### Listed records
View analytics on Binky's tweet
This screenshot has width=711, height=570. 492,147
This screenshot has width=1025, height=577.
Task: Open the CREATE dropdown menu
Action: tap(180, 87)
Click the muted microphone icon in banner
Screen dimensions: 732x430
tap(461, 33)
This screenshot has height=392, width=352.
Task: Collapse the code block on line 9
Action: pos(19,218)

### Exercise
The expected output is every record, repeated exactly.

### Answer to the exercise
View analytics on Binky's tweet
This screenshot has width=711, height=570. 492,147
This screenshot has width=1025, height=577.
Task: Open the CREATE dropdown menu
Action: tap(180, 87)
Click the muted microphone icon in banner
Screen dimensions: 732x430
tap(461, 33)
This screenshot has height=392, width=352.
Task: Collapse the code block on line 9
Action: pos(19,218)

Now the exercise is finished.